Most clinics open this conversation with a complaint about the FDA. We won't, because it isn't accurate. The FDA's framework for cell and tissue products is: by global standards: careful, sober, and well-considered. It is also calibrated to a very specific question: under what conditions may a company sell a new biological product, at scale, to American patients? That question is not the same as the one most cell-therapy patients are actually asking, which is closer to: can a physician use a well-characterized cell preparation, in a single supervised procedure, in my body, today?
The first question takes a decade and several hundred million dollars to answer for each indication. The second question is, in many jurisdictions, answerable within a clinic licensing framework, supervised by national health authorities, with the physician (rather than a manufacturer) as the regulated actor. That is the framework Mexico's COFEPRIS uses; it is the framework most of Western Europe uses; it is not a loophole, and we will not describe it that way.

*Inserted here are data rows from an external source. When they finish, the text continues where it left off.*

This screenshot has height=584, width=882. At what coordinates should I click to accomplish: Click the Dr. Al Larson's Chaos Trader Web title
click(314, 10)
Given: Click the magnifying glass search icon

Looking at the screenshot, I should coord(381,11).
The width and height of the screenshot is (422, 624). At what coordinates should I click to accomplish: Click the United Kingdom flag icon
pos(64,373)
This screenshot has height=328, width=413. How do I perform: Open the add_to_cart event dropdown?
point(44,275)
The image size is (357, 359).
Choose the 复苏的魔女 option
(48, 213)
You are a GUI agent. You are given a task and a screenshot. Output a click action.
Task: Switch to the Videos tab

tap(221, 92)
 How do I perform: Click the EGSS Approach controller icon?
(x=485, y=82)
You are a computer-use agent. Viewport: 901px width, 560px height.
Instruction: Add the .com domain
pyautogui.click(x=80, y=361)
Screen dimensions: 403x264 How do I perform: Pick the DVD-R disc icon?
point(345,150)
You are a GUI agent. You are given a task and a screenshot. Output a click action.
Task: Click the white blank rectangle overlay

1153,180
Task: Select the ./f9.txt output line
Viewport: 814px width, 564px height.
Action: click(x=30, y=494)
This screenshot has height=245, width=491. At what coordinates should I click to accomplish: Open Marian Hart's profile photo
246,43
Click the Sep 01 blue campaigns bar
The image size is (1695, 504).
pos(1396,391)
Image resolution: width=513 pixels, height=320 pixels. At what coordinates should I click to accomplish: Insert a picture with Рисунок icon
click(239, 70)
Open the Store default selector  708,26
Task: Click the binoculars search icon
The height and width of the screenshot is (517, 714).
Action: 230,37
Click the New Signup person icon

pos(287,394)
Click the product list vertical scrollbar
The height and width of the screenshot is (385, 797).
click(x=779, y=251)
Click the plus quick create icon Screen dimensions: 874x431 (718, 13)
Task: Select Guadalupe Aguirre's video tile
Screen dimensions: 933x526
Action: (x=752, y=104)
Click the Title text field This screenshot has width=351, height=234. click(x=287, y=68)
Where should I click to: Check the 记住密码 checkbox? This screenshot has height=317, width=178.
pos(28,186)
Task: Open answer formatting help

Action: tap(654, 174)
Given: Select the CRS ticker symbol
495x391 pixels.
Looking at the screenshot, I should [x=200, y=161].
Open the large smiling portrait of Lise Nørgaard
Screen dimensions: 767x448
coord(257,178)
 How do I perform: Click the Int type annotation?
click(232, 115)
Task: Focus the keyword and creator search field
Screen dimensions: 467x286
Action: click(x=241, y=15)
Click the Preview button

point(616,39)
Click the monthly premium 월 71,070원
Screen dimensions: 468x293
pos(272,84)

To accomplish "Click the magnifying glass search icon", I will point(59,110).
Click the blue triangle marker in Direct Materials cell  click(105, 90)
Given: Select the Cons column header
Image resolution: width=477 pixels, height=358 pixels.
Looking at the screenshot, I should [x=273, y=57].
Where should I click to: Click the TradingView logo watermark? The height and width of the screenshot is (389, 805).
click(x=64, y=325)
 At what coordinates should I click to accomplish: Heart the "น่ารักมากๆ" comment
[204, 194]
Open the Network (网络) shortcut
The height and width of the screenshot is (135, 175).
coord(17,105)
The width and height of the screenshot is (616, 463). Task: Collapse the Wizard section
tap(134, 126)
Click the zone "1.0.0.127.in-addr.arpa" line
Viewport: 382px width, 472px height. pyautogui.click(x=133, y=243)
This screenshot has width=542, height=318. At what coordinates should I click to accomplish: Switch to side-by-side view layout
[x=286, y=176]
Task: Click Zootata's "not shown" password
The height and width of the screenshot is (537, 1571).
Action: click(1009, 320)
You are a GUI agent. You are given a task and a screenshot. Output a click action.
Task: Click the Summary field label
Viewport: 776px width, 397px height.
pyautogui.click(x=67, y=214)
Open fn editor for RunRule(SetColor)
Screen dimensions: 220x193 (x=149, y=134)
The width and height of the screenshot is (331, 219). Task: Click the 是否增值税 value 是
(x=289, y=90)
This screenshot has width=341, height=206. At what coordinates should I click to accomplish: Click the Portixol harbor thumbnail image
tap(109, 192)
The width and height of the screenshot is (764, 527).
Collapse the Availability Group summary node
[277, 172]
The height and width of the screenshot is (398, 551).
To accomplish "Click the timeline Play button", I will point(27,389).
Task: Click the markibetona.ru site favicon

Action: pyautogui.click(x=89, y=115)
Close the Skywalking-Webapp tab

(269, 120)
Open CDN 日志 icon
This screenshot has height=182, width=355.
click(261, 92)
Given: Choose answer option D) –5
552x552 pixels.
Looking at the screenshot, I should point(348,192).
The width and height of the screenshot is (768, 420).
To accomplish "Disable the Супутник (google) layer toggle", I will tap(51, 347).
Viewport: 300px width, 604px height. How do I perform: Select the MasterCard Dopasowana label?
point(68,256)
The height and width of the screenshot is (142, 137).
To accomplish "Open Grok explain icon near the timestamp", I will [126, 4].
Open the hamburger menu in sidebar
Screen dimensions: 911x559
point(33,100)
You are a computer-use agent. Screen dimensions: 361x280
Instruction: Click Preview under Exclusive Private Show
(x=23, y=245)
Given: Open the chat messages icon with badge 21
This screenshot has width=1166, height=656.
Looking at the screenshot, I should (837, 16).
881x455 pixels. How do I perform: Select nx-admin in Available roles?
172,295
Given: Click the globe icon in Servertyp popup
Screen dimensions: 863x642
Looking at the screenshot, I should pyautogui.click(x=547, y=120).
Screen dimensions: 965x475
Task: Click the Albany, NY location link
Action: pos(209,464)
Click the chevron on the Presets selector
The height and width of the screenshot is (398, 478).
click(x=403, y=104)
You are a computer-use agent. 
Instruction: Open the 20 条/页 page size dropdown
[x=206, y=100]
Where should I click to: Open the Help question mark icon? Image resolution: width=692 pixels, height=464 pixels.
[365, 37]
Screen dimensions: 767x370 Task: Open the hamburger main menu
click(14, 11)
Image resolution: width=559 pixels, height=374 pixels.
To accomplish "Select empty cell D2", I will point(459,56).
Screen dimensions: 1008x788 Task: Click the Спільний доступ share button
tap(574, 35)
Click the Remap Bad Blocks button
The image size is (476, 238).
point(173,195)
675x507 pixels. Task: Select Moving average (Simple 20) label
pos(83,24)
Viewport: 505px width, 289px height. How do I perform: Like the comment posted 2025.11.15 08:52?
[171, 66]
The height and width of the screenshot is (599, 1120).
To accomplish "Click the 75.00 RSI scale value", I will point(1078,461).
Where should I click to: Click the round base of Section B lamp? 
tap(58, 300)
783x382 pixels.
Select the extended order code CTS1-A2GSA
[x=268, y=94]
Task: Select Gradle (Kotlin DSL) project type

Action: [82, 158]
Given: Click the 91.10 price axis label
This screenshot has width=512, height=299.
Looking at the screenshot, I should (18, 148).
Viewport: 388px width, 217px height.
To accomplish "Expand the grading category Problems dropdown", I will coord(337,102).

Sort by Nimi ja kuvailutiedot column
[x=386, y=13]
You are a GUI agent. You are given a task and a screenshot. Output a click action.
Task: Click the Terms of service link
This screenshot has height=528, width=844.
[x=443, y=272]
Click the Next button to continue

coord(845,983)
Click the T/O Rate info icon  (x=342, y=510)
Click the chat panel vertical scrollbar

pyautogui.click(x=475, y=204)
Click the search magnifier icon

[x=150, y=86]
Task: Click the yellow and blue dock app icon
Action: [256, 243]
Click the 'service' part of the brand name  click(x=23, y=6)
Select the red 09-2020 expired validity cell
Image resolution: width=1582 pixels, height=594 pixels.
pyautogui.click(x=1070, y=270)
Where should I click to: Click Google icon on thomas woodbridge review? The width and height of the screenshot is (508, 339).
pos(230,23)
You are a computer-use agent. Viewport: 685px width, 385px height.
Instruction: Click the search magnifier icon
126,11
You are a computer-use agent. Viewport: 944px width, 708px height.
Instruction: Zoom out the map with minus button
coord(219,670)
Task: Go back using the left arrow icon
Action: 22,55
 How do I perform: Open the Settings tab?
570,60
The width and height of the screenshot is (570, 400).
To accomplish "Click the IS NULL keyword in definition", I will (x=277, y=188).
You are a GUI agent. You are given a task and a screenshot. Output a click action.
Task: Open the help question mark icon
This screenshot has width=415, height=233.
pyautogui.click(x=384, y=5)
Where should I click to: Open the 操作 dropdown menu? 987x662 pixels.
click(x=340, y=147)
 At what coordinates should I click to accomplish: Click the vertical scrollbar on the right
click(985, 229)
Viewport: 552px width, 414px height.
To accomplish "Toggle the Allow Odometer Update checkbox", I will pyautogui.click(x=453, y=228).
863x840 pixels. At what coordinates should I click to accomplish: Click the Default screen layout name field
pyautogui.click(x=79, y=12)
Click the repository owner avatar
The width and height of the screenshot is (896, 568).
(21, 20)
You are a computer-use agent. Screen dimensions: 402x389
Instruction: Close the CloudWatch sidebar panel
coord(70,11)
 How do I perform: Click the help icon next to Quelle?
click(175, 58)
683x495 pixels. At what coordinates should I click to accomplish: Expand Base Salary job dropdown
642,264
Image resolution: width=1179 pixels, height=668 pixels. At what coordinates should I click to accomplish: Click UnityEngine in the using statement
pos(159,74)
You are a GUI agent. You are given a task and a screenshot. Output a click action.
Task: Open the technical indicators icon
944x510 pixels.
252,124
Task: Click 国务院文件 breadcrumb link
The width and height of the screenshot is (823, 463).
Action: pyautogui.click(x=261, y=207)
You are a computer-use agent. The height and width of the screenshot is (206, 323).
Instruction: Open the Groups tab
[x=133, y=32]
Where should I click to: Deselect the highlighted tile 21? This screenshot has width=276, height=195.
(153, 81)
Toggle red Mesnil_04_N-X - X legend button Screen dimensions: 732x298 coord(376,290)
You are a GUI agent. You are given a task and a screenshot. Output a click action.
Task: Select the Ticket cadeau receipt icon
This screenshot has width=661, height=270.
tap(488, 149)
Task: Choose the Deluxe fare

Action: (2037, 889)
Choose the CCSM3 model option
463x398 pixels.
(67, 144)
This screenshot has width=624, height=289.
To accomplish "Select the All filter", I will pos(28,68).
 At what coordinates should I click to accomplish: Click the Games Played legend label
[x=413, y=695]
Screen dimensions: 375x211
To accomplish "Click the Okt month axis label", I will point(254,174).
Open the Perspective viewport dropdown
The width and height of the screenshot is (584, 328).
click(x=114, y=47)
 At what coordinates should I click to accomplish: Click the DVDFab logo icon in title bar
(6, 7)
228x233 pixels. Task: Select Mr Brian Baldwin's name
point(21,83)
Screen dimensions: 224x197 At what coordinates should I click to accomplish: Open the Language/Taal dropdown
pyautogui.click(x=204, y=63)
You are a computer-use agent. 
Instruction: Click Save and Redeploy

This section is the part of our library that walks through that distinction, slowly. It is the most-referenced section by the people who actually read all the way through. We wrote it for the patient who has been told, by a U.S. doctor they trust, that there is "nothing more to do": and who wants to understand, before traveling anywhere, what they would and would not be agreeing to by treating abroad.
You will not find, in the next five articles, the argument that the FDA is conspiring against you. You will find the argument that the FDA is doing one job, that the job it is doing is not the one your situation may need done, and that the most honest version of cell therapy today happens to live outside of the U.S. regulatory perimeter for reasons that are unsexy and bureaucratic, not nefarious.